## PROBLEM REQUIREMENTS
In the patent claims below, translate this sentence into Spanish: "The method of claim 3 in which the photosensitive compound is a silver halide."

— start of PAGE EXTRACT —

2. A process for producing a microelectronic circuit on a substrate
chip which comprises:
evaporating a binderless photosensitive silver halide compound onto
said chip to a thickness of about 1,000 - 3,000 A. in the form of
close-packed, contiguous platelets, in the size range of about 0.1
- 1.75 microns;
exposing said compound to radiation in the configuration of the
desired circuit;
developing said exposed compound to produce the circuit in metallic
silver; and
removing the undeveloped portion by evaporation at high
temperature.
3. A process for producing a microelectronic circuit on a substrate
chip which comprises:
evaporating a binderless photosensitive metallic-forming compound
onto said chip at a chip temperature of less than about 20.degree.
C and greater than about -60.degree. C;
to a thickness of about 1,000 - 3,000 A.;
exposing said compound with radiation in the configuration of the
desired circuit;
developing said compound to produce the circuit in metallic form;
and
removing the undeveloped compound by evaporation at high
temperature.
4. The method of claim 3 in which the photosensitive compound is a
silver halide.

— end of PAGE EXTRACT —
— start of DATASET RECORDS —

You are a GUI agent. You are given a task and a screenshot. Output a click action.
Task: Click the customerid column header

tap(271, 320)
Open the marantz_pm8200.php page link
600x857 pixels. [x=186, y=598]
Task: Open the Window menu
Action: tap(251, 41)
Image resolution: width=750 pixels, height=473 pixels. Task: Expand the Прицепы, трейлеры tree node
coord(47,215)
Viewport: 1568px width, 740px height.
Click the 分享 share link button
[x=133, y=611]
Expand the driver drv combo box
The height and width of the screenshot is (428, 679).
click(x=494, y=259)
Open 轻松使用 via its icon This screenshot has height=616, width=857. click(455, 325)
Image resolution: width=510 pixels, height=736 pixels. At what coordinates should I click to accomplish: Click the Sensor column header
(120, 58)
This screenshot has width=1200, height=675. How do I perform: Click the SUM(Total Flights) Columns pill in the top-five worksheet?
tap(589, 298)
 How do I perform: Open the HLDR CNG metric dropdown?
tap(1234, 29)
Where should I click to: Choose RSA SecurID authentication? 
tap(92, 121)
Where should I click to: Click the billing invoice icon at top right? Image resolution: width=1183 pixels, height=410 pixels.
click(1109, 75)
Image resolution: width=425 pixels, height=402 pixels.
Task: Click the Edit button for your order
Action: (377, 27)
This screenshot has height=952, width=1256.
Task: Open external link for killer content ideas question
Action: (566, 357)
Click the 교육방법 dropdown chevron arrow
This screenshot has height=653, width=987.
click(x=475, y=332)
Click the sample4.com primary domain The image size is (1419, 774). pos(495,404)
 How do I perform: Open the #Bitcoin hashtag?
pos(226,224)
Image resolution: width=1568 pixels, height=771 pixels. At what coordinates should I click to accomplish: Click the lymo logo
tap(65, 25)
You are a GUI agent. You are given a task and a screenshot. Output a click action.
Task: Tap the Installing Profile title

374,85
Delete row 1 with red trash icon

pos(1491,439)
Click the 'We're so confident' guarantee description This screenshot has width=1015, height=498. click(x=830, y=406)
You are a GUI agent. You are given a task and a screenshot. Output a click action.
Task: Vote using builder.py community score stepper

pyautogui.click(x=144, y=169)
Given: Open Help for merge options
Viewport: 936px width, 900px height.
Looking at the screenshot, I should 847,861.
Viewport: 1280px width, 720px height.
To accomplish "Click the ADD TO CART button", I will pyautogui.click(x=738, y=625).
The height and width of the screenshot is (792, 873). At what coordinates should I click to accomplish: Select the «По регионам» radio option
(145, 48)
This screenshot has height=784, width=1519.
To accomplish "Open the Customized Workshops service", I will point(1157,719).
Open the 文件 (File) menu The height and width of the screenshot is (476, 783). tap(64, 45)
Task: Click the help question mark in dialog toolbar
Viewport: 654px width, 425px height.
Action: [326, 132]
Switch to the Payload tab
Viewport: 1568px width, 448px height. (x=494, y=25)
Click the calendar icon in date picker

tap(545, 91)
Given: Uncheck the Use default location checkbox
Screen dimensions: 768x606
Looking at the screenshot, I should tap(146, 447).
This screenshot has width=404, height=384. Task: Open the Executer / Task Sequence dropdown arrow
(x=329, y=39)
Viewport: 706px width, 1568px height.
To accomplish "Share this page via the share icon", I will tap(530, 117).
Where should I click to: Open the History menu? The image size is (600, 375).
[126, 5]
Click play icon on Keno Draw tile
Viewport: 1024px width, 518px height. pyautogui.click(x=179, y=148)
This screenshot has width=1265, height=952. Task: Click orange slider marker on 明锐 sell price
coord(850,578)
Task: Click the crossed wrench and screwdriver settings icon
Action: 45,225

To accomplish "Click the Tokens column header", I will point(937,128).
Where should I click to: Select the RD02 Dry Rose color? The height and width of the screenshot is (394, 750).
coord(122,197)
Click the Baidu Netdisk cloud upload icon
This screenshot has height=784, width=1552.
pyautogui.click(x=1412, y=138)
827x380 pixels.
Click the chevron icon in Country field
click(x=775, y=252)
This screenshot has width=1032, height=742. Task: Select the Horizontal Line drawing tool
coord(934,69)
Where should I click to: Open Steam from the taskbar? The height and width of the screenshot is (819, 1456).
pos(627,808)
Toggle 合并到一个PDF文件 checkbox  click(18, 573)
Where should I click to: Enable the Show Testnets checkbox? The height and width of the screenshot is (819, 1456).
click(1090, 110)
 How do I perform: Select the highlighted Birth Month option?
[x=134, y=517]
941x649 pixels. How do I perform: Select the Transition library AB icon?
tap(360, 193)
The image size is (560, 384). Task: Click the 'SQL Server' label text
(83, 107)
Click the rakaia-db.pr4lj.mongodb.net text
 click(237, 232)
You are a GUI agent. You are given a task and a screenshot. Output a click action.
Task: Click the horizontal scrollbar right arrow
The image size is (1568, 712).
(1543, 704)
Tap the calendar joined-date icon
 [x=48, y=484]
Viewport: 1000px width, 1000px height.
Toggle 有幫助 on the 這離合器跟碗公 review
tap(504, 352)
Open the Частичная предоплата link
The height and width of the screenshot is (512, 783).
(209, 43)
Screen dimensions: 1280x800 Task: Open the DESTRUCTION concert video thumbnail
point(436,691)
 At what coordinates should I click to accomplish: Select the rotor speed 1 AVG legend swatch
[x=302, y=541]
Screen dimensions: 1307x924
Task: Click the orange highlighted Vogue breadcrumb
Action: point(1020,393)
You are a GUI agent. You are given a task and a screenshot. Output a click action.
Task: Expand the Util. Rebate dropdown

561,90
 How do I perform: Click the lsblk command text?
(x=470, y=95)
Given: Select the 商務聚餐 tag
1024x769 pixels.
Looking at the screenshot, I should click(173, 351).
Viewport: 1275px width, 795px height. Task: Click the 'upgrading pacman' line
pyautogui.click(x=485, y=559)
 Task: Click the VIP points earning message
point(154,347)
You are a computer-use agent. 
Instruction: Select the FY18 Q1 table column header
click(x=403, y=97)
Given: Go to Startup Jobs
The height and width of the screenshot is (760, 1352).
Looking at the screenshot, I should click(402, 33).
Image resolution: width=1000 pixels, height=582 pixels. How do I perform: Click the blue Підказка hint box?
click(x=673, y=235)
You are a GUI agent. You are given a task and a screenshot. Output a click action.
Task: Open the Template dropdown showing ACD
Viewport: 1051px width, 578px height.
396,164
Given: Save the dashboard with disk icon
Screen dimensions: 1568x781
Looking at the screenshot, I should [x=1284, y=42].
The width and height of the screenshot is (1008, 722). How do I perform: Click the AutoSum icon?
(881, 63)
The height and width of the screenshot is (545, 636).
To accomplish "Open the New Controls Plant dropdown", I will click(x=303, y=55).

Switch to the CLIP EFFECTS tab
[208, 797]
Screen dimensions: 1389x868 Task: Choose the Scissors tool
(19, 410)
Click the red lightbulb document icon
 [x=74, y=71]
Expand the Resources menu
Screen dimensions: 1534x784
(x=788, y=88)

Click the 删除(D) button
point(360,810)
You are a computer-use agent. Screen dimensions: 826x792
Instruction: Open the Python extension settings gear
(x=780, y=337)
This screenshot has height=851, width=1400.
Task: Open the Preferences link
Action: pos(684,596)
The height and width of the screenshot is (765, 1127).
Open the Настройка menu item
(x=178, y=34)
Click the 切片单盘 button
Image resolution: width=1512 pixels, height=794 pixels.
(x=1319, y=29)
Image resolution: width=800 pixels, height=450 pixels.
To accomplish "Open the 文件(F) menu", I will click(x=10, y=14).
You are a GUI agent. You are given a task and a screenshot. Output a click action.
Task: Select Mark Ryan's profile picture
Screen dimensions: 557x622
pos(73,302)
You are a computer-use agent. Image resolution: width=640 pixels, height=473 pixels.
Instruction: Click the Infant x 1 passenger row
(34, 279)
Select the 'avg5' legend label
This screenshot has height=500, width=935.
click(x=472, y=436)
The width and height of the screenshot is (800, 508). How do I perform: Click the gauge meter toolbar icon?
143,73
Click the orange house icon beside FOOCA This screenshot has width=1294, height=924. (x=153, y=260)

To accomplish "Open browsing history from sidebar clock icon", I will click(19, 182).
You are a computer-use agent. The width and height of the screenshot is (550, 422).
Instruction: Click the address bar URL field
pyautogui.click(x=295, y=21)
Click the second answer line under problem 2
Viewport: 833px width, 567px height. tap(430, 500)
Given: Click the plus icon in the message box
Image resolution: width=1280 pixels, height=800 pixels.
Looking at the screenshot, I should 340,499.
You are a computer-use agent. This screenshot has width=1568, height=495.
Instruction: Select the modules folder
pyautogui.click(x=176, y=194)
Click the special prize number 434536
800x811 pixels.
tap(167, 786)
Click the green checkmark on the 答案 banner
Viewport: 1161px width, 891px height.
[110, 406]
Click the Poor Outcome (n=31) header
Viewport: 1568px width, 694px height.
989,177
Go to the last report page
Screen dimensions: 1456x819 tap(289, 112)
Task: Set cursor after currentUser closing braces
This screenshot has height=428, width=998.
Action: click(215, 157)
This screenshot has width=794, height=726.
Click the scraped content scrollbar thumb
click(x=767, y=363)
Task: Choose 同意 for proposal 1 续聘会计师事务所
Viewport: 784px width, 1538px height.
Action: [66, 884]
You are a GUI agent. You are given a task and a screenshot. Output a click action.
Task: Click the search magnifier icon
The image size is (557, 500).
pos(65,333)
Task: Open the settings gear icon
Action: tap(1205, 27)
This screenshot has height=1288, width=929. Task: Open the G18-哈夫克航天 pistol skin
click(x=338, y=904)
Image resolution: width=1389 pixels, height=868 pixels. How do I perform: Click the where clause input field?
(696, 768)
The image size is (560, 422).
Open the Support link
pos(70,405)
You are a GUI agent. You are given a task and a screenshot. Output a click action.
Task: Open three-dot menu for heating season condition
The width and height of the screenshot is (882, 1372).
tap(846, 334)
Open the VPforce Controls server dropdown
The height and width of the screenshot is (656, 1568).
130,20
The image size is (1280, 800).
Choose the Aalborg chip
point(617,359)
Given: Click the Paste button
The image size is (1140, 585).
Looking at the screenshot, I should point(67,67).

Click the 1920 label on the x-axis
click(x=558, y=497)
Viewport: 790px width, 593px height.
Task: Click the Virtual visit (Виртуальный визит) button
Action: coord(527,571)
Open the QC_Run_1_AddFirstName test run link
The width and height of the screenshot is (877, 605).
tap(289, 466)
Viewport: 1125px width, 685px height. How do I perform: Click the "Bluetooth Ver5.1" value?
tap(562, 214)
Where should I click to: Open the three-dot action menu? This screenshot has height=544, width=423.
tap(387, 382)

— end of DATASET RECORDS —

## TASK OUTPUT
El método de la reivindicación 3 en el que el compuesto fotosensible es un haluro de plata.